Our MID estimates for patients on oral vasodilators were greater compared to patients not on vasodilators (Figure). We were unable to discern the reason for this difference as the mean baseline RCS scores were similar in 2 groups (45.4 on vasodilators vs. 46.3 not on vasodilators). Of the 117 with secondary RP, 60 (52.3%) were on oral vasodilators.
As previously noted (6;10), the MID and PASS estimates may depend on the baseline scores. This trend was also seen in our analyses where people with higher baseline scores required a larger change in their RCS scores for improvement to be considered as minimally improved and their current state satisfactory. This may be related to again the floor effect (where people near to bottom of the scale are limited by how much they can improve) or may represent difference in interpretation of the scale along the continuum(10).
Although our MID estimates are likely to be applicable in interpreting change in the RCS in active RP, it may be a larger-than-usual estimate in patients with RP who are participating in observational studies, and routine care. Since a single MID estimate is unlikely to be applicable to all patient populations, future studies need to address MID estimates of RCS in other cohorts.

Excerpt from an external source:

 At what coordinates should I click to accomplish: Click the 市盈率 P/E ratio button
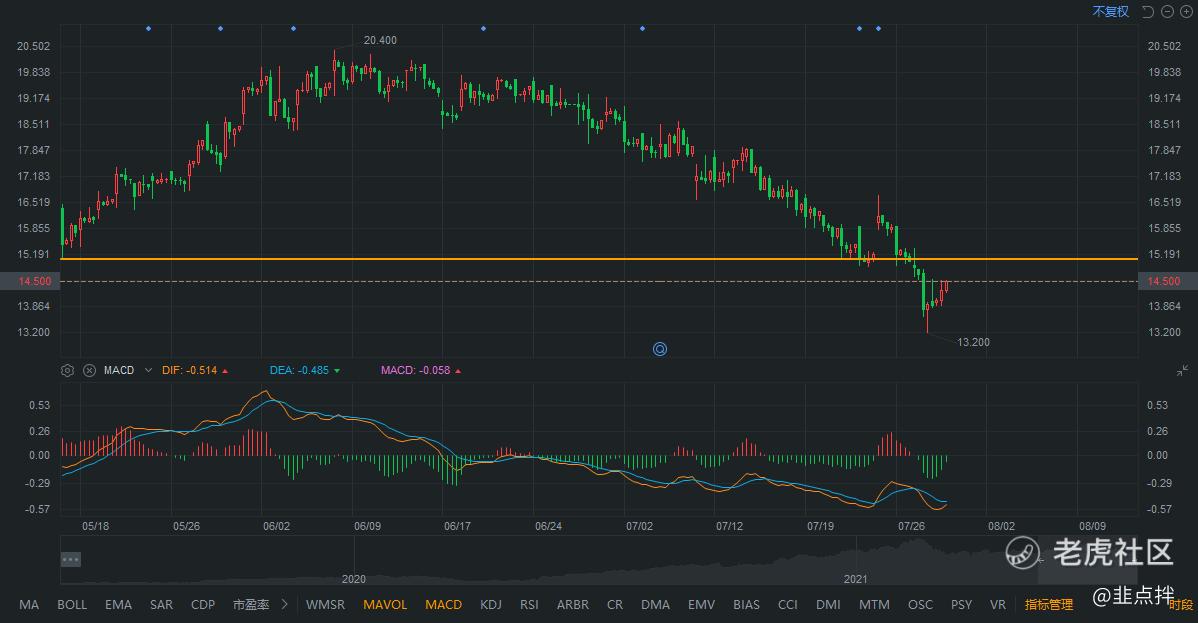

Our study has several strengths. Our MID and PASS estimates are based on a large sample size of patients participating in a RCT. Second, we prospectively incorporated anchors with an a priori aim to calculate MID estimates. Our estimates were similar using the prospective and retrospective anchors giving confidence in our estimates.
Our study has a few limitations. For the current analysis, the RCS was administered as a 0–100 VAS. In the original publication, a 11-point Likert scale (0–10) was used (4). Prior analyses have shown that VAS and Likert responses yield similar results in chronic diseases(15). Second, the RCS was administered on an electronic diary rather than in paper-and-pencil. Electronic diaries have found to reliable and valid when compared to paper diaries (16) but conceivably can affect the MID estimates.
In conclusion, the MID estimates for RCS are between 14–15 points for improvement on 0–100 scale (or 1.4 to 1.5 points on a 0–10 VAS) and PASS is 34 points (on a 0–100 VAS) in patients with active RP. This information can aid in interpreting the RCS in ongoing and future RP RCTs.
Dr. Puja P. Khanna was supported by National Institutes of Health Award (T32 AR 053463). Dr. Dinesh Khanna was supported by National Institutes of Health Award (NIAMS K23 AR053858-01A1) and a New Investigator Grant from the Scleroderma Foundation. The clinical trial was supported by MediQuest Therapeutics, Inc. who provided the study drug, underwrote the costs of the trial and participated fully with the investigators in protocol design, analysis, and interpretation, but did not influence the decision to submit this manuscript, nor did they in any way contribute or influence the content of the manuscript.